Stored data:
==========
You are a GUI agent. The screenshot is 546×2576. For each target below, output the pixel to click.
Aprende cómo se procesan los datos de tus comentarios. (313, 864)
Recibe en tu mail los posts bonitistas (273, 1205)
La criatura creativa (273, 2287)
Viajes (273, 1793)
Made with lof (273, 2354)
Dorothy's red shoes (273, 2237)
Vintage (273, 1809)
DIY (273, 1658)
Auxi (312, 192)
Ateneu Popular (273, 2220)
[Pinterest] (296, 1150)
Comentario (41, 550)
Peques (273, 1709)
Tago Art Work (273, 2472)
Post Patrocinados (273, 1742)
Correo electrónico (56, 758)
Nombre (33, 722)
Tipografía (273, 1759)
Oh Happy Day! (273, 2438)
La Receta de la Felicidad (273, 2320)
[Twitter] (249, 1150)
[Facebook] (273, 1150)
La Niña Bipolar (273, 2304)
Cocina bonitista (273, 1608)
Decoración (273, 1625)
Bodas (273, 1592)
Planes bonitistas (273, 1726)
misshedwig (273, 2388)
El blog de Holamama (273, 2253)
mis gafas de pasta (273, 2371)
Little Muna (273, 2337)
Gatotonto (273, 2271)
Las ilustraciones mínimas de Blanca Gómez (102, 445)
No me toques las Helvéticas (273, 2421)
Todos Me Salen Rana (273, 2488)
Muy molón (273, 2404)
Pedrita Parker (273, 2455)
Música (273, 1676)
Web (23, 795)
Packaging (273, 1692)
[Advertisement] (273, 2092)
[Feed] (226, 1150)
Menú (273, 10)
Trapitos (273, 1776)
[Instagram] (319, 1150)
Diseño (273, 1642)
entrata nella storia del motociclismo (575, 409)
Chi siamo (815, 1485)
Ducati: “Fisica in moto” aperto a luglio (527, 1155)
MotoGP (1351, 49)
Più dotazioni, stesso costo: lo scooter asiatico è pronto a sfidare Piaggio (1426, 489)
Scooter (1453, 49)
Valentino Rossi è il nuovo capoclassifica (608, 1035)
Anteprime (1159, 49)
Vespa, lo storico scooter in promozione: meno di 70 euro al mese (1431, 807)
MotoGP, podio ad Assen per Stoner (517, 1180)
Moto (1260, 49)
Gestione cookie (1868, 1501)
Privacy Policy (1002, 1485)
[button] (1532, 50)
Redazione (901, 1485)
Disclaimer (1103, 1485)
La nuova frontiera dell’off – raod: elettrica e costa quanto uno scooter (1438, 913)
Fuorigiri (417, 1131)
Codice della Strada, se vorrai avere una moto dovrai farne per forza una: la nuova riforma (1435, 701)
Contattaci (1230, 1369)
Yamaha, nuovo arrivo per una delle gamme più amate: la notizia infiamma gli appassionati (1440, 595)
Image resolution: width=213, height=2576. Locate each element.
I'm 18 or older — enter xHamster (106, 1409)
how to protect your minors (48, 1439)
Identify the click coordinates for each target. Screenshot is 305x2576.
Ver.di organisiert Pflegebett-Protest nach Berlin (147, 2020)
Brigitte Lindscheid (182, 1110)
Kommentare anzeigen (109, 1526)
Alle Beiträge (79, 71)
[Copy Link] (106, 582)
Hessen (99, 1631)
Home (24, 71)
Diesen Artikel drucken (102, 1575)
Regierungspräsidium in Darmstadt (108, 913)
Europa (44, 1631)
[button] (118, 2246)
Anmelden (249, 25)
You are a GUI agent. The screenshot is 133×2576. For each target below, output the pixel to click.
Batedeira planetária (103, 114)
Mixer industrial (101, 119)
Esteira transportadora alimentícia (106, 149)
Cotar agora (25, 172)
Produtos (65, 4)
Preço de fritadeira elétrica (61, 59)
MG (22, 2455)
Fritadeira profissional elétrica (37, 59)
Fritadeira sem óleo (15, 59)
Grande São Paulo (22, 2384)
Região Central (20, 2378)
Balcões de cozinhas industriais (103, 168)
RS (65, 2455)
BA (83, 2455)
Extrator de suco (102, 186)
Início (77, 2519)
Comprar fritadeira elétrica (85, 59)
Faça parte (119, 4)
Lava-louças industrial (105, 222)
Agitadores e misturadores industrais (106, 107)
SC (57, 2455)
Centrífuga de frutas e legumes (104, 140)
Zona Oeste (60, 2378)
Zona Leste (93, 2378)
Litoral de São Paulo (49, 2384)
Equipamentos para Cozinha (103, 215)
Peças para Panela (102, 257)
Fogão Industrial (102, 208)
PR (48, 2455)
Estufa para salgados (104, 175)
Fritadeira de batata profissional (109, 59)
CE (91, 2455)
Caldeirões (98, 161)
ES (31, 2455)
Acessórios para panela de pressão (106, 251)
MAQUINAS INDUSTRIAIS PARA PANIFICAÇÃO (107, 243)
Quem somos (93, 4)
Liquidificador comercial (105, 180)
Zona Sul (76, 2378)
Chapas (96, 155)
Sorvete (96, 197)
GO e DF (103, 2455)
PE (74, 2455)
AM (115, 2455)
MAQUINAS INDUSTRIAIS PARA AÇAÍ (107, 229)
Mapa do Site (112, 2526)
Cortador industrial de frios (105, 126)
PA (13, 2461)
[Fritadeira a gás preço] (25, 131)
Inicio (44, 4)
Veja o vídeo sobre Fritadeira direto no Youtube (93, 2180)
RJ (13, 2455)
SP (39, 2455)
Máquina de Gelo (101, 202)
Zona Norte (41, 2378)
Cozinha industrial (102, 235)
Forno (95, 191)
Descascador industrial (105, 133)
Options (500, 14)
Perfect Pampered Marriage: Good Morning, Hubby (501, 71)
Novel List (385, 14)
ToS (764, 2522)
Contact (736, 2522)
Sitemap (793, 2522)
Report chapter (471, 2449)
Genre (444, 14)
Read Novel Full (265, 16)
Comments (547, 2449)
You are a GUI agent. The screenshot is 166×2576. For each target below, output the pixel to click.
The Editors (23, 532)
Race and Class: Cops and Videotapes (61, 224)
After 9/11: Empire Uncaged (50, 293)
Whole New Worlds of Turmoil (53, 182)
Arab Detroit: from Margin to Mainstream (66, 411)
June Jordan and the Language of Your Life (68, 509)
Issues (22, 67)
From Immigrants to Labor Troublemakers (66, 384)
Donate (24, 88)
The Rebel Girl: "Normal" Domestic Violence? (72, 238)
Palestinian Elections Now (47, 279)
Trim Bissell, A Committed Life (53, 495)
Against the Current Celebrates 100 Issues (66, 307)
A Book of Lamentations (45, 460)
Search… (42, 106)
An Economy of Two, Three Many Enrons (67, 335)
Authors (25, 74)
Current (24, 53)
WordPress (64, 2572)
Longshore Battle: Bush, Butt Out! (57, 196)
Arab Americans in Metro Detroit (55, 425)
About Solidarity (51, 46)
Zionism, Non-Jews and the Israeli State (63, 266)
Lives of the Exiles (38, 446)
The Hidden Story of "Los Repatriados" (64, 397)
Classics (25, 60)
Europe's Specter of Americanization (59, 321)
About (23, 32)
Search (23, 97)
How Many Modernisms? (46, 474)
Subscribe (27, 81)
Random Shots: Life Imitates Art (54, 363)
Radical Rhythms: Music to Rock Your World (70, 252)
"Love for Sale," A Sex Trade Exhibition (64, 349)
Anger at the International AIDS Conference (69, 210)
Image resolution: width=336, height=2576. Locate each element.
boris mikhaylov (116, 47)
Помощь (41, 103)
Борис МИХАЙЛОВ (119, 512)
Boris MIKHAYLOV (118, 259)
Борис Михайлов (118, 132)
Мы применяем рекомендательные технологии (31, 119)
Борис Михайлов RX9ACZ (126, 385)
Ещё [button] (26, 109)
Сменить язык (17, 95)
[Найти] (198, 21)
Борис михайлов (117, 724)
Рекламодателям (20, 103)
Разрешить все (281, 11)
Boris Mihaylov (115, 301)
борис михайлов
==========
> _Work item_
Only an exact copy of the entries above will do.

> _Written solution_
You are a GUI agent. The screenshot is 546×2576. For each target below, output the pixel to click.
Aprende cómo se procesan los datos de tus comentarios. (313, 864)
Recibe en tu mail los posts bonitistas (273, 1205)
La criatura creativa (273, 2287)
Viajes (273, 1793)
Made with lof (273, 2354)
Dorothy's red shoes (273, 2237)
Vintage (273, 1809)
DIY (273, 1658)
Auxi (312, 192)
Ateneu Popular (273, 2220)
[Pinterest] (296, 1150)
Comentario (41, 550)
Peques (273, 1709)
Tago Art Work (273, 2472)
Post Patrocinados (273, 1742)
Correo electrónico (56, 758)
Nombre (33, 722)
Tipografía (273, 1759)
Oh Happy Day! (273, 2438)
La Receta de la Felicidad (273, 2320)
[Twitter] (249, 1150)
[Facebook] (273, 1150)
La Niña Bipolar (273, 2304)
Cocina bonitista (273, 1608)
Decoración (273, 1625)
Bodas (273, 1592)
Planes bonitistas (273, 1726)
misshedwig (273, 2388)
El blog de Holamama (273, 2253)
mis gafas de pasta (273, 2371)
Little Muna (273, 2337)
Gatotonto (273, 2271)
Las ilustraciones mínimas de Blanca Gómez (102, 445)
No me toques las Helvéticas (273, 2421)
Todos Me Salen Rana (273, 2488)
Muy molón (273, 2404)
Pedrita Parker (273, 2455)
Música (273, 1676)
Web (23, 795)
Packaging (273, 1692)
[Advertisement] (273, 2092)
[Feed] (226, 1150)
Menú (273, 10)
Trapitos (273, 1776)
[Instagram] (319, 1150)
Diseño (273, 1642)
entrata nella storia del motociclismo (575, 409)
Chi siamo (815, 1485)
Ducati: “Fisica in moto” aperto a luglio (527, 1155)
MotoGP (1351, 49)
Più dotazioni, stesso costo: lo scooter asiatico è pronto a sfidare Piaggio (1426, 489)
Scooter (1453, 49)
Valentino Rossi è il nuovo capoclassifica (608, 1035)
Anteprime (1159, 49)
Vespa, lo storico scooter in promozione: meno di 70 euro al mese (1431, 807)
MotoGP, podio ad Assen per Stoner (517, 1180)
Moto (1260, 49)
Gestione cookie (1868, 1501)
Privacy Policy (1002, 1485)
[button] (1532, 50)
Redazione (901, 1485)
Disclaimer (1103, 1485)
La nuova frontiera dell’off – raod: elettrica e costa quanto uno scooter (1438, 913)
Fuorigiri (417, 1131)
Codice della Strada, se vorrai avere una moto dovrai farne per forza una: la nuova riforma (1435, 701)
Contattaci (1230, 1369)
Yamaha, nuovo arrivo per una delle gamme più amate: la notizia infiamma gli appassionati (1440, 595)
Image resolution: width=213, height=2576. Locate each element.
I'm 18 or older — enter xHamster (106, 1409)
how to protect your minors (48, 1439)
Identify the click coordinates for each target. Screenshot is 305x2576.
Ver.di organisiert Pflegebett-Protest nach Berlin (147, 2020)
Brigitte Lindscheid (182, 1110)
Kommentare anzeigen (109, 1526)
Alle Beiträge (79, 71)
[Copy Link] (106, 582)
Hessen (99, 1631)
Home (24, 71)
Diesen Artikel drucken (102, 1575)
Regierungspräsidium in Darmstadt (108, 913)
Europa (44, 1631)
[button] (118, 2246)
Anmelden (249, 25)
You are a GUI agent. The screenshot is 133×2576. For each target below, output the pixel to click.
Batedeira planetária (103, 114)
Mixer industrial (101, 119)
Esteira transportadora alimentícia (106, 149)
Cotar agora (25, 172)
Produtos (65, 4)
Preço de fritadeira elétrica (61, 59)
MG (22, 2455)
Fritadeira profissional elétrica (37, 59)
Fritadeira sem óleo (15, 59)
Grande São Paulo (22, 2384)
Região Central (20, 2378)
Balcões de cozinhas industriais (103, 168)
RS (65, 2455)
BA (83, 2455)
Extrator de suco (102, 186)
Início (77, 2519)
Comprar fritadeira elétrica (85, 59)
Faça parte (119, 4)
Lava-louças industrial (105, 222)
Agitadores e misturadores industrais (106, 107)
SC (57, 2455)
Centrífuga de frutas e legumes (104, 140)
Zona Oeste (60, 2378)
Zona Leste (93, 2378)
Litoral de São Paulo (49, 2384)
Equipamentos para Cozinha (103, 215)
Peças para Panela (102, 257)
Fogão Industrial (102, 208)
PR (48, 2455)
Estufa para salgados (104, 175)
Fritadeira de batata profissional (109, 59)
CE (91, 2455)
Caldeirões (98, 161)
ES (31, 2455)
Acessórios para panela de pressão (106, 251)
MAQUINAS INDUSTRIAIS PARA PANIFICAÇÃO (107, 243)
Quem somos (93, 4)
Liquidificador comercial (105, 180)
Zona Sul (76, 2378)
Chapas (96, 155)
Sorvete (96, 197)
GO e DF (103, 2455)
PE (74, 2455)
AM (115, 2455)
MAQUINAS INDUSTRIAIS PARA AÇAÍ (107, 229)
Mapa do Site (112, 2526)
Cortador industrial de frios (105, 126)
PA (13, 2461)
[Fritadeira a gás preço] (25, 131)
Inicio (44, 4)
Veja o vídeo sobre Fritadeira direto no Youtube (93, 2180)
RJ (13, 2455)
SP (39, 2455)
Máquina de Gelo (101, 202)
Zona Norte (41, 2378)
Cozinha industrial (102, 235)
Forno (95, 191)
Descascador industrial (105, 133)
Options (500, 14)
Perfect Pampered Marriage: Good Morning, Hubby (501, 71)
Novel List (385, 14)
ToS (764, 2522)
Contact (736, 2522)
Sitemap (793, 2522)
Report chapter (471, 2449)
Genre (444, 14)
Read Novel Full (265, 16)
Comments (547, 2449)
You are a GUI agent. The screenshot is 166×2576. For each target below, output the pixel to click.
The Editors (23, 532)
Race and Class: Cops and Videotapes (61, 224)
After 9/11: Empire Uncaged (50, 293)
Whole New Worlds of Turmoil (53, 182)
Arab Detroit: from Margin to Mainstream (66, 411)
June Jordan and the Language of Your Life (68, 509)
Issues (22, 67)
From Immigrants to Labor Troublemakers (66, 384)
Donate (24, 88)
The Rebel Girl: "Normal" Domestic Violence? (72, 238)
Palestinian Elections Now (47, 279)
Trim Bissell, A Committed Life (53, 495)
Against the Current Celebrates 100 Issues (66, 307)
A Book of Lamentations (45, 460)
Search… (42, 106)
An Economy of Two, Three Many Enrons (67, 335)
Authors (25, 74)
Current (24, 53)
WordPress (64, 2572)
Longshore Battle: Bush, Butt Out! (57, 196)
Arab Americans in Metro Detroit (55, 425)
About Solidarity (51, 46)
Zionism, Non-Jews and the Israeli State (63, 266)
Lives of the Exiles (38, 446)
The Hidden Story of "Los Repatriados" (64, 397)
Classics (25, 60)
Europe's Specter of Americanization (59, 321)
About (23, 32)
Search (23, 97)
How Many Modernisms? (46, 474)
Subscribe (27, 81)
Random Shots: Life Imitates Art (54, 363)
Radical Rhythms: Music to Rock Your World (70, 252)
"Love for Sale," A Sex Trade Exhibition (64, 349)
Anger at the International AIDS Conference (69, 210)
Image resolution: width=336, height=2576. Locate each element.
boris mikhaylov (116, 47)
Помощь (41, 103)
Борис МИХАЙЛОВ (119, 512)
Boris MIKHAYLOV (118, 259)
Борис Михайлов (118, 132)
Мы применяем рекомендательные технологии (31, 119)
Борис Михайлов RX9ACZ (126, 385)
Ещё [button] (26, 109)
Сменить язык (17, 95)
[Найти] (198, 21)
Борис михайлов (117, 724)
Рекламодателям (20, 103)
Разрешить все (281, 11)
Boris Mihaylov (115, 301)
борис михайлов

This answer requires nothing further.